Objective | In the data below, reproduce verbatim the lines between the one containing "Toggle the star favorite icon in header" and the one containing "tap(270, 149)", both included, and omit any pictures.

Records provided |
↓↓↓
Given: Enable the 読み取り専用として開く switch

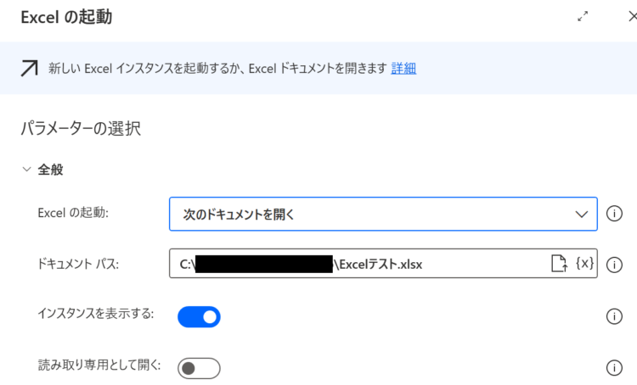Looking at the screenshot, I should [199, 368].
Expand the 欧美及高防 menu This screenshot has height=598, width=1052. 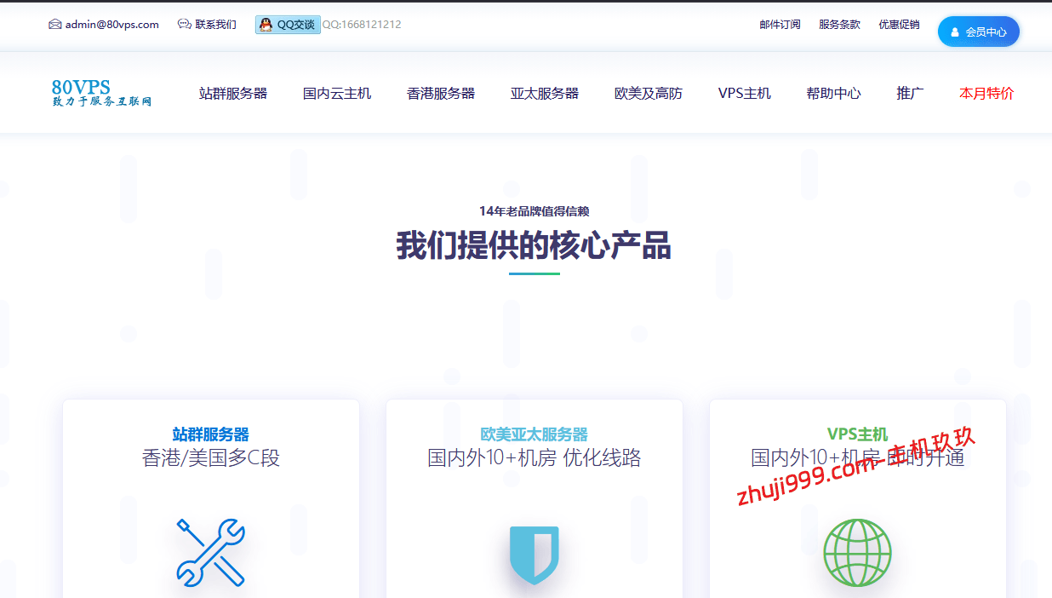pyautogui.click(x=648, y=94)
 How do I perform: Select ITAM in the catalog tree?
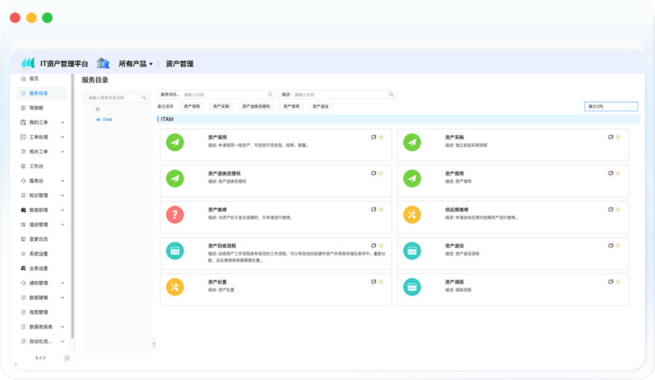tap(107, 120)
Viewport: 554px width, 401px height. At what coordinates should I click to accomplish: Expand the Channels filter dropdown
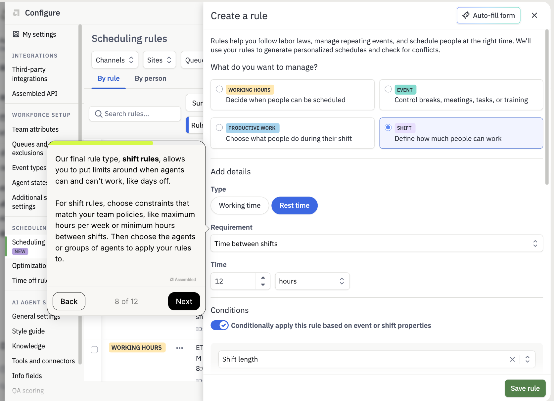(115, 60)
↑↑↑
↓↓↓
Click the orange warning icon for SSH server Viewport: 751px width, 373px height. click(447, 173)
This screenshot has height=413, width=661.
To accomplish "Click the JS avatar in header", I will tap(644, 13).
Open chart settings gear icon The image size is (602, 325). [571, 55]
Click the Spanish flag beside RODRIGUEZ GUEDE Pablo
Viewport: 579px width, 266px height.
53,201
↑↑↑
↓↓↓
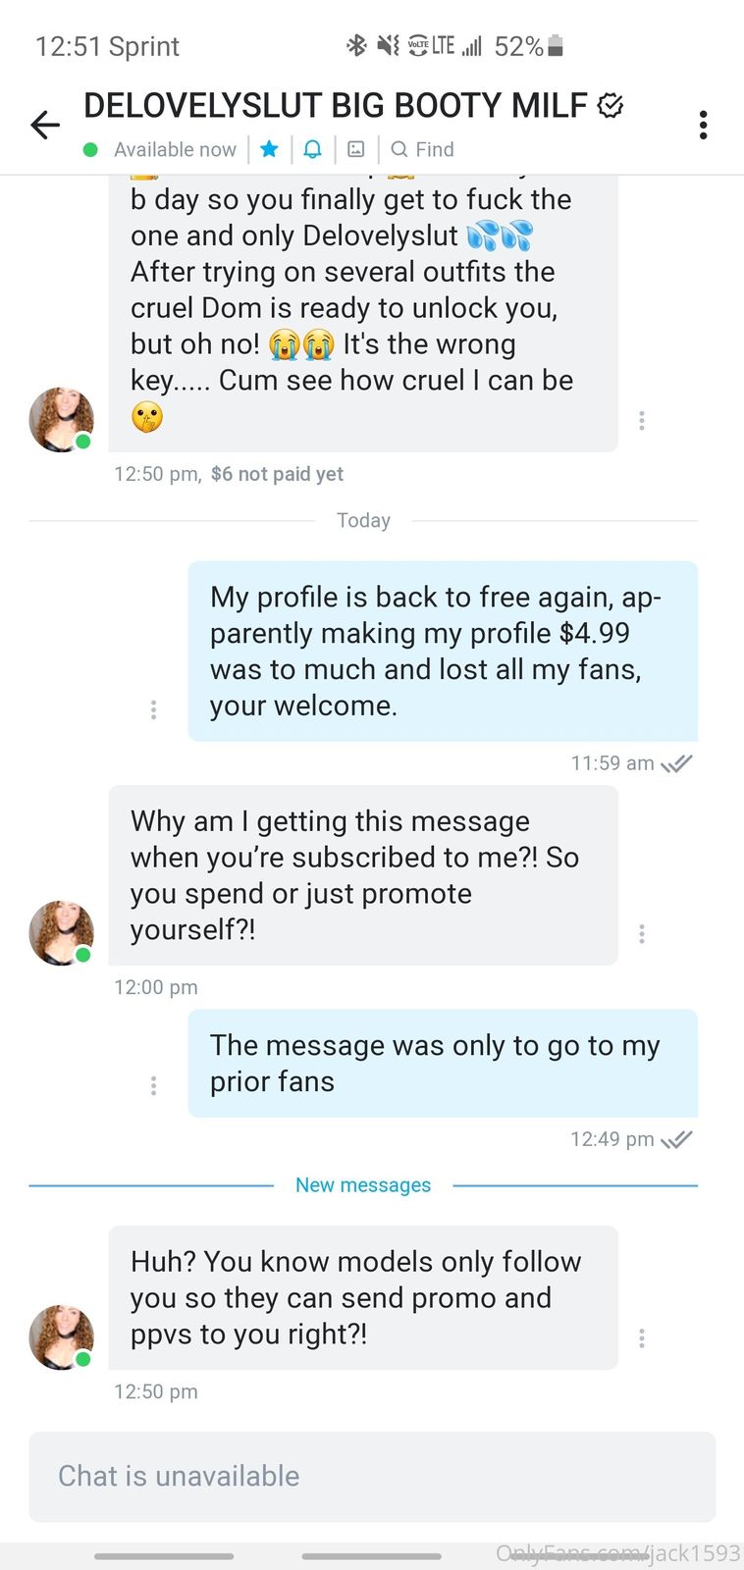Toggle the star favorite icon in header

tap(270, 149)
↑↑↑
The answer |
Toggle the star favorite icon in header

tap(270, 149)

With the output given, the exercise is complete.